Als Antwort umarmte er sie und begrub ihre Nase in seiner Achselhöhle. Sie kitzelte ihn, um sich zu befreien.

Rasa betrachtete sie über das Feuer hinweg und dachte: Solche Kinder! So jung, so verspielt. Ich bin so froh, daß sie noch so sein können. Eines Tages, wenn nur noch die Pflichten der Erwachsenen auf ihnen lasten, werden sie diese Eigenschaft verlieren. Sie wird durch ein langsameres, ruhigeres Spiel ersetzt werden. Doch jetzt können sie noch alle Sorgen abwerfen und sich daran erinnern, wie schön das Leben ist. In der Wüste oder der Stadt, in einem Haus oder einem Zelt — daraus besteht doch das wahre Glück, oder nicht?

8

Überfluß

Am nächsten Morgen beluden sie die Kamele und brachen in südöstliche Richtung auf. Niemand sagte etwas dazu, aber alle wußten, daß sie eine gewisse Entfernung zwischen sich und die Dorova-Bucht legen wollten.
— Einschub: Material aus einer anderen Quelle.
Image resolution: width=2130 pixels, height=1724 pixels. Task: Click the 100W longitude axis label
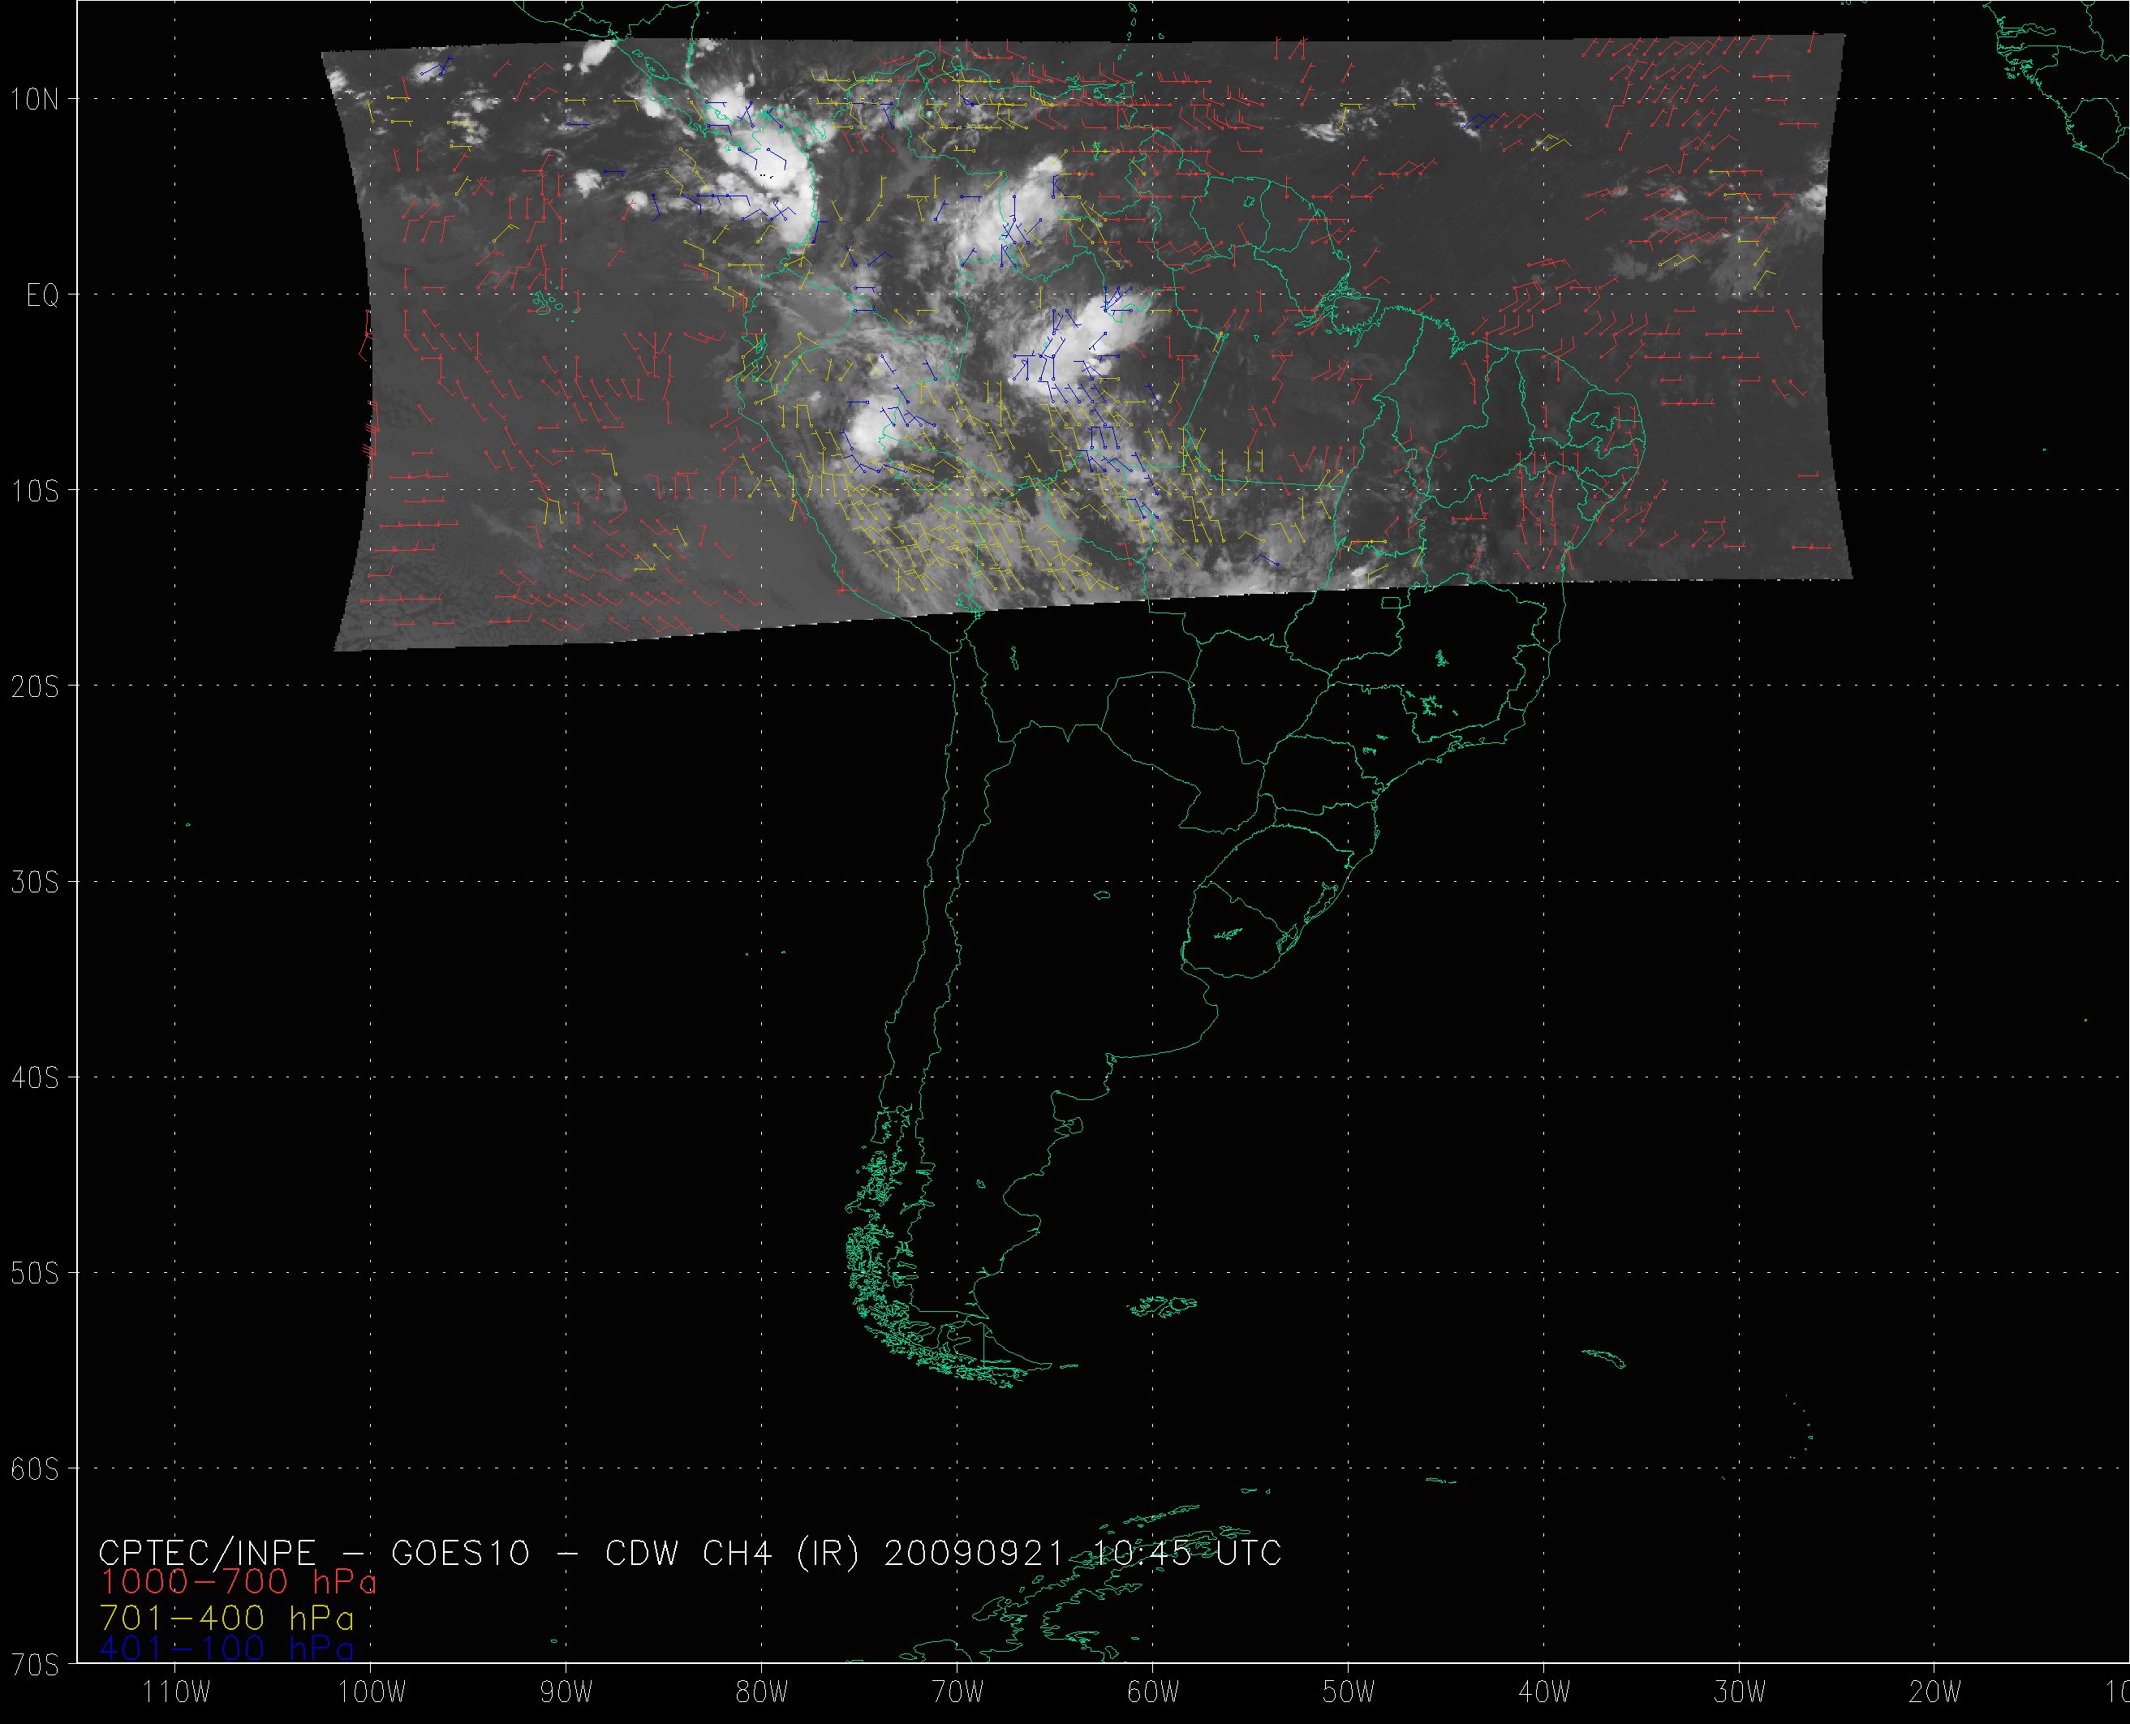(371, 1693)
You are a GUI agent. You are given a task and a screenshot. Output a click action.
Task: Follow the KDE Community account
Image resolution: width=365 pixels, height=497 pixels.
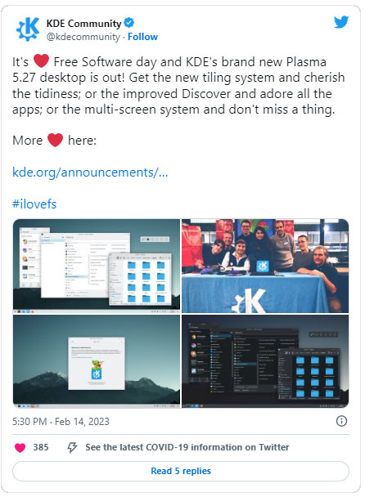tap(142, 37)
Es war noch immer keine leichte Aufgabe, einen Weg durch das Tal der Feuer zu finden, und sie mußten mehrmals umkehren, obwohl Elemak nun normalerweise vorausritt, oft mit Vas, um einen brauchbaren Pfad zu suchen. Volemak sagte ihm morgens, was der Index ihm geraten hatte, und Elemak markierte dann den Weg, der zu den leichtesten Auf- und Abstiegen von einem Plateau zum nächsten führte.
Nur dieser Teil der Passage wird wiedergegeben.